### Problem to work on
Work out how many lines of the data hold the string "button", and reply with that number alone.

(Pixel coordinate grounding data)
Start of Block

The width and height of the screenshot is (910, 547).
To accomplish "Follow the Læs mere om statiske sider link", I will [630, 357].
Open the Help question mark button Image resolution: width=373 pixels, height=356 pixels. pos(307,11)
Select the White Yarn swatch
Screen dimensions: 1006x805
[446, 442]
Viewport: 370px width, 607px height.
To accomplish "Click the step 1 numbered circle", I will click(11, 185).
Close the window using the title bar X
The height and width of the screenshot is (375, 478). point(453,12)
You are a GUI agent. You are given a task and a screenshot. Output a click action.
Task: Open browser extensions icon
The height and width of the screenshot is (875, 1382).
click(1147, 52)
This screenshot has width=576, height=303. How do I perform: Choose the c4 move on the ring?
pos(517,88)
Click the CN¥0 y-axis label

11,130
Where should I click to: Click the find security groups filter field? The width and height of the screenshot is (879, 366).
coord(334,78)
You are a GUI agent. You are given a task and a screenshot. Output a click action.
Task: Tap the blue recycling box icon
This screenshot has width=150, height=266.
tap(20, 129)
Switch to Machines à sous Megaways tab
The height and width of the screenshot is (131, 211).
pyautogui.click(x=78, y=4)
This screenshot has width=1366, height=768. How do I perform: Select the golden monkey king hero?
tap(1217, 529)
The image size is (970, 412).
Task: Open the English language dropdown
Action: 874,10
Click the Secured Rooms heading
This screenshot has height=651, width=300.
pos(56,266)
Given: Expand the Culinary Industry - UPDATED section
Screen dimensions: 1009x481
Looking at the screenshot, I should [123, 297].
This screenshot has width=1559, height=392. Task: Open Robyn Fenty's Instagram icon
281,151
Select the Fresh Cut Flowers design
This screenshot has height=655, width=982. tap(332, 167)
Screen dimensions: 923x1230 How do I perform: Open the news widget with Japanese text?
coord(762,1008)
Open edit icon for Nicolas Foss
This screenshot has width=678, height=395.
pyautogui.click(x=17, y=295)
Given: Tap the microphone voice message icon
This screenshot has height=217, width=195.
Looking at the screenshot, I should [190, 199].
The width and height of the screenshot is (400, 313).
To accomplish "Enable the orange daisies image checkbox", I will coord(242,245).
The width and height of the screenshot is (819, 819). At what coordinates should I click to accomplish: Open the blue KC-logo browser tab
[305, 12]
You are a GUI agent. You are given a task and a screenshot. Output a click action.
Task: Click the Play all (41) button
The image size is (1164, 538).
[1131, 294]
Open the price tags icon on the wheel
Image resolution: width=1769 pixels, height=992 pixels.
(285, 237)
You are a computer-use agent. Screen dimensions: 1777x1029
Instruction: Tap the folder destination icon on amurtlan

End of Block

### Response to the exercise
2